Stored records:

- - - - -

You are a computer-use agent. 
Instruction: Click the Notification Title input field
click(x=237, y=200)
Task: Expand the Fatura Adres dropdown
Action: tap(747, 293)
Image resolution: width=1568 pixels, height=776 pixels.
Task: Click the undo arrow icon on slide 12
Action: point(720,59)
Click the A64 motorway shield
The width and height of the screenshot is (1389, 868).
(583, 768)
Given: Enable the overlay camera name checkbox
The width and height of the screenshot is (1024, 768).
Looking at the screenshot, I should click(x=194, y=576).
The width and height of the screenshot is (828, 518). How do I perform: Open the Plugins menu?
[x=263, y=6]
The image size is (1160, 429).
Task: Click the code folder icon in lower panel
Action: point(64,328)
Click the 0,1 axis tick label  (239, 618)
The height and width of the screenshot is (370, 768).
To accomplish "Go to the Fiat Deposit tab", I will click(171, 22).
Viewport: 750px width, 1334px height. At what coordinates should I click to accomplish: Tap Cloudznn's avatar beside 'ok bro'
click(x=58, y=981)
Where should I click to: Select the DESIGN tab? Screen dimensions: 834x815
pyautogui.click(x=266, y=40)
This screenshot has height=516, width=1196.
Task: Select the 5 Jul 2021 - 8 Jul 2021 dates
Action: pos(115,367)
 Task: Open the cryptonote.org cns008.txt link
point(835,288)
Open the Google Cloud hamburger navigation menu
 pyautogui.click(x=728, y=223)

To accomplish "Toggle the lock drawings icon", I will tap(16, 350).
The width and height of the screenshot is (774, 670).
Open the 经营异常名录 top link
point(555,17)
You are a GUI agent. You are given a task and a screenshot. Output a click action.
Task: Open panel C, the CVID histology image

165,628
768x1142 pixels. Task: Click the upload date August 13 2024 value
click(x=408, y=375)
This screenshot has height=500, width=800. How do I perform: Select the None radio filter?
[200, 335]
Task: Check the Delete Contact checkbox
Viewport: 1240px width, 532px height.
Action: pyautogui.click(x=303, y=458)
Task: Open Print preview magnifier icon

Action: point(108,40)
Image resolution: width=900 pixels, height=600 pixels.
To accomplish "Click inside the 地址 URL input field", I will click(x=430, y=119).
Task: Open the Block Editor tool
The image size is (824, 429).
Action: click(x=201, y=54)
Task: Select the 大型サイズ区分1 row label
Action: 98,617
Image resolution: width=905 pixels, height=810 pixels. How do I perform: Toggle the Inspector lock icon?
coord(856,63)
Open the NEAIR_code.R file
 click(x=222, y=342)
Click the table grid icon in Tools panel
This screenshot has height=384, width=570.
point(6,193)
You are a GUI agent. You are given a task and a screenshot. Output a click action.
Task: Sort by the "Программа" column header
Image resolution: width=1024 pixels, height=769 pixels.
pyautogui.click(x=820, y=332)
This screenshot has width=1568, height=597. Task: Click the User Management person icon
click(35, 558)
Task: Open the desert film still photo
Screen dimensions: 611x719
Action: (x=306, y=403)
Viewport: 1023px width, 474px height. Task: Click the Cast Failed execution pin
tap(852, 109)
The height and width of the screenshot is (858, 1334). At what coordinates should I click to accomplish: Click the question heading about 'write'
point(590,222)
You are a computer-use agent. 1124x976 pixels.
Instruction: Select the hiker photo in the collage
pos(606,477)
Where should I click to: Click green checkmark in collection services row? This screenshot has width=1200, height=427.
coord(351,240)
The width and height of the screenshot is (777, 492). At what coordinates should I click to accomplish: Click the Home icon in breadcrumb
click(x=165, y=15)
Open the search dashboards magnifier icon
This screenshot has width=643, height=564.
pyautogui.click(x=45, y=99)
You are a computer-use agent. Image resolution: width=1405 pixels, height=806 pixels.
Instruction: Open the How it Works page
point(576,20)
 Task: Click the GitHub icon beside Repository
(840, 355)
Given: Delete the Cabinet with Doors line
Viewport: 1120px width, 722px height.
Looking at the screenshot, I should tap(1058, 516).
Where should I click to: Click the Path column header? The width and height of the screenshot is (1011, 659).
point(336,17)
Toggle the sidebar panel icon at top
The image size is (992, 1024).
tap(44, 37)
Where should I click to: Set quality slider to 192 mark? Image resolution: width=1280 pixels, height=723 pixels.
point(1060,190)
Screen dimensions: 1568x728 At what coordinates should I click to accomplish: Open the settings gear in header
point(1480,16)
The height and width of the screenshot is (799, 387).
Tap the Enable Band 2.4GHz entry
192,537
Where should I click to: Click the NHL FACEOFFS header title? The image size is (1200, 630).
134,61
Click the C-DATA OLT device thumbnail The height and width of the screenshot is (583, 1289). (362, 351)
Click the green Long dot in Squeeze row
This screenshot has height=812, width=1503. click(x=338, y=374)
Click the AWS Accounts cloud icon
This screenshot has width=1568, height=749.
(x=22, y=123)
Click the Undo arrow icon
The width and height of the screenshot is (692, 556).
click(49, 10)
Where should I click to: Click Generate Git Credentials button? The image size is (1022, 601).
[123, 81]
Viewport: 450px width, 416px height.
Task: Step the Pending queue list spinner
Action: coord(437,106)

- - - - -

Your task:
Returned text must match every record word for word.

Written solution:
You are a computer-use agent. 
Instruction: Click the Notification Title input field
click(x=237, y=200)
Task: Expand the Fatura Adres dropdown
Action: tap(747, 293)
Image resolution: width=1568 pixels, height=776 pixels.
Task: Click the undo arrow icon on slide 12
Action: point(720,59)
Click the A64 motorway shield
The width and height of the screenshot is (1389, 868).
(583, 768)
Given: Enable the overlay camera name checkbox
The width and height of the screenshot is (1024, 768).
Looking at the screenshot, I should click(x=194, y=576).
The width and height of the screenshot is (828, 518). How do I perform: Open the Plugins menu?
[x=263, y=6]
The image size is (1160, 429).
Task: Click the code folder icon in lower panel
Action: point(64,328)
Click the 0,1 axis tick label  (239, 618)
The height and width of the screenshot is (370, 768).
To accomplish "Go to the Fiat Deposit tab", I will click(171, 22).
Viewport: 750px width, 1334px height. At what coordinates should I click to accomplish: Tap Cloudznn's avatar beside 'ok bro'
click(x=58, y=981)
Where should I click to: Select the DESIGN tab? Screen dimensions: 834x815
pyautogui.click(x=266, y=40)
This screenshot has height=516, width=1196.
Task: Select the 5 Jul 2021 - 8 Jul 2021 dates
Action: pos(115,367)
 Task: Open the cryptonote.org cns008.txt link
point(835,288)
Open the Google Cloud hamburger navigation menu
 pyautogui.click(x=728, y=223)

To accomplish "Toggle the lock drawings icon", I will tap(16, 350).
The width and height of the screenshot is (774, 670).
Open the 经营异常名录 top link
point(555,17)
You are a GUI agent. You are given a task and a screenshot. Output a click action.
Task: Open panel C, the CVID histology image

165,628
768x1142 pixels. Task: Click the upload date August 13 2024 value
click(x=408, y=375)
This screenshot has height=500, width=800. How do I perform: Select the None radio filter?
[200, 335]
Task: Check the Delete Contact checkbox
Viewport: 1240px width, 532px height.
Action: pyautogui.click(x=303, y=458)
Task: Open Print preview magnifier icon

Action: point(108,40)
Image resolution: width=900 pixels, height=600 pixels.
To accomplish "Click inside the 地址 URL input field", I will click(x=430, y=119).
Task: Open the Block Editor tool
The image size is (824, 429).
Action: click(x=201, y=54)
Task: Select the 大型サイズ区分1 row label
Action: 98,617
Image resolution: width=905 pixels, height=810 pixels. How do I perform: Toggle the Inspector lock icon?
coord(856,63)
Open the NEAIR_code.R file
 click(x=222, y=342)
Click the table grid icon in Tools panel
This screenshot has height=384, width=570.
point(6,193)
You are a GUI agent. You are given a task and a screenshot. Output a click action.
Task: Sort by the "Программа" column header
Image resolution: width=1024 pixels, height=769 pixels.
pyautogui.click(x=820, y=332)
This screenshot has width=1568, height=597. Task: Click the User Management person icon
click(35, 558)
Task: Open the desert film still photo
Screen dimensions: 611x719
Action: (x=306, y=403)
Viewport: 1023px width, 474px height. Task: Click the Cast Failed execution pin
tap(852, 109)
The height and width of the screenshot is (858, 1334). At what coordinates should I click to accomplish: Click the question heading about 'write'
point(590,222)
You are a computer-use agent. 1124x976 pixels.
Instruction: Select the hiker photo in the collage
pos(606,477)
Where should I click to: Click green checkmark in collection services row? This screenshot has width=1200, height=427.
coord(351,240)
The width and height of the screenshot is (777, 492). At what coordinates should I click to accomplish: Click the Home icon in breadcrumb
click(x=165, y=15)
Open the search dashboards magnifier icon
This screenshot has width=643, height=564.
pyautogui.click(x=45, y=99)
You are a computer-use agent. Image resolution: width=1405 pixels, height=806 pixels.
Instruction: Open the How it Works page
point(576,20)
 Task: Click the GitHub icon beside Repository
(840, 355)
Given: Delete the Cabinet with Doors line
Viewport: 1120px width, 722px height.
Looking at the screenshot, I should tap(1058, 516).
Where should I click to: Click the Path column header? The width and height of the screenshot is (1011, 659).
point(336,17)
Toggle the sidebar panel icon at top
The image size is (992, 1024).
tap(44, 37)
Where should I click to: Set quality slider to 192 mark? Image resolution: width=1280 pixels, height=723 pixels.
point(1060,190)
Screen dimensions: 1568x728 At what coordinates should I click to accomplish: Open the settings gear in header
point(1480,16)
The height and width of the screenshot is (799, 387).
Tap the Enable Band 2.4GHz entry
192,537
Where should I click to: Click the NHL FACEOFFS header title? The image size is (1200, 630).
134,61
Click the C-DATA OLT device thumbnail The height and width of the screenshot is (583, 1289). (362, 351)
Click the green Long dot in Squeeze row
This screenshot has height=812, width=1503. click(x=338, y=374)
Click the AWS Accounts cloud icon
This screenshot has width=1568, height=749.
(x=22, y=123)
Click the Undo arrow icon
The width and height of the screenshot is (692, 556).
click(49, 10)
Where should I click to: Click Generate Git Credentials button? The image size is (1022, 601).
[123, 81]
Viewport: 450px width, 416px height.
Task: Step the Pending queue list spinner
Action: coord(437,106)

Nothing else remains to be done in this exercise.